Estratto del testo –
..............................

Berlusconi, dunque, può accingersi a governare sapendo che ha
tutti i numeri per farlo. Ma non solo. Il prossimo premier ha di
fronte a sé l'occasione, storica, per modernizzare il Paese
trascinandolo fuori dalle secche di una crisi profonda (le cui
origini sono lontane nel tempo e datano ben prima dell'ultimo
Governo Prodi e dello stesso secondo Governo Berlusconi del
2001) che l'hanno infiacchito e sfilacciato.
La scommessa, dato anche il difficilissimo contesto
internazionale attuale, non consiste nel riportare la
nave-Italia su una linea di galleggiamento. No, la sfida
consiste piuttosto nel riprendere una corsa interrotta da troppo
tempo mobilitando tutte le energie utili e avendo ben chiaro che
la sesta economia del mondo è già scivolata al 20° posto, in
termini di Pil pro capite, ha il secondo debito pubblico
peggiore del pianeta ed è il fanalino di coda per crescita del
Pil negli ultimi anni tra i trenta Paesi più industrializzati.
In questo senso, portando in qualche modo a compimento una
"rivoluzione" scattata nel 1994, subito congelata e non
completata nel quinquennio 2001-2006, Berlusconi potrebbe, anzi
dovrebbe, stupire tutti. Chiarendo subito agli italiani cosa va
fatto oggi e cosa domani o dopodomani, e calibrando l'attuazione
del programma in relazione all'obiettivo fondamentale, di svolta
radicale e non episodica, per un Paese affamato di futuro e con
i motori inceppati.
Sono state confermate alcune delle misure annunciate e attese.

..............................

Materiale raccolto –
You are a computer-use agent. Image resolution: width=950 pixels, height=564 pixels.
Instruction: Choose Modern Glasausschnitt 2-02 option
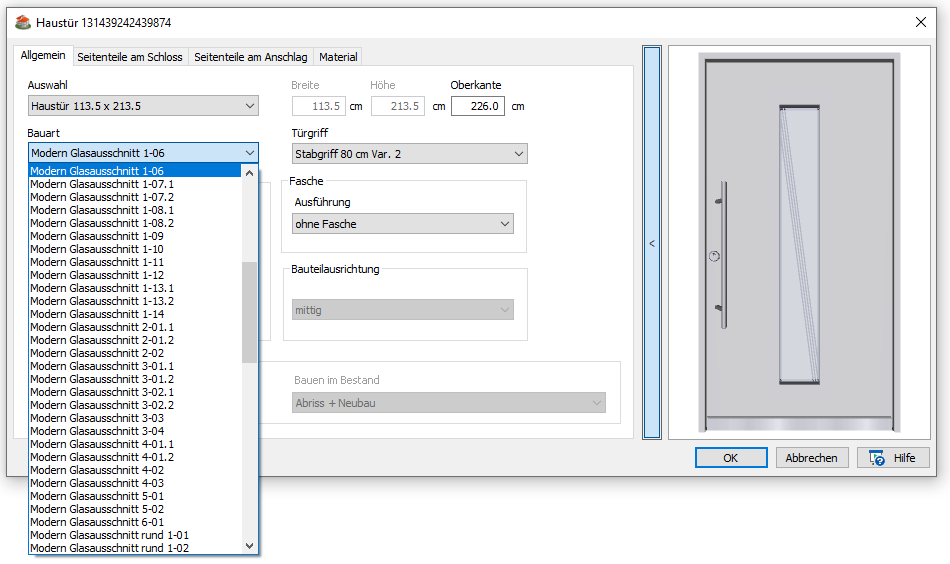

..............................

Consegne –
a – Indica se ciascuna affermazione concorda con l'estratto, rispondendo sì o no e citando alla lettera le parole decisive.
(i) Le origini della crisi sono precedenti all'ultimo Governo Prodi.
(ii) Per Pil pro capite l'Italia si trova al decimo posto.
(iii) La "rivoluzione" del 1994 è stata completata nel quinquennio 2001-2006.
b – Rispondi a queste domande in base all'estratto.
(i) Di quale anno è il secondo Governo Berlusconi?
(ii) Che posto occupa il debito pubblico italiano tra i peggiori del pianeta?
(iii) In che anno è scattata la "rivoluzione"?
c – Trasforma in un elenco puntato il paragrafo dell'estratto che inizia con "La scommessa, dato anche", mantenendone i fatti principali.

Risultati in ordine –
a –
(i) Sì: "datano ben prima dell'ultimo Governo Prodi".
(ii) No: "è già scivolata al 20° posto, in termini di Pil pro capite".
(iii) No: "subito congelata e non completata nel quinquennio 2001-2006".

b –
(i) Del 2001.
(ii) Il secondo.
(iii) Nel 1994.

c –
- Dato il difficilissimo contesto internazionale, la scommessa non è riportare la nave-Italia su una linea di galleggiamento.
- La sfida è riprendere una corsa interrotta da troppo tempo, mobilitando tutte le energie utili.
- L'Italia, sesta economia del mondo, è scivolata al 20° posto per Pil pro capite.
- Ha il secondo debito pubblico peggiore del pianeta.
- Negli ultimi anni è stata ultima per crescita del Pil tra i trenta Paesi più industrializzati.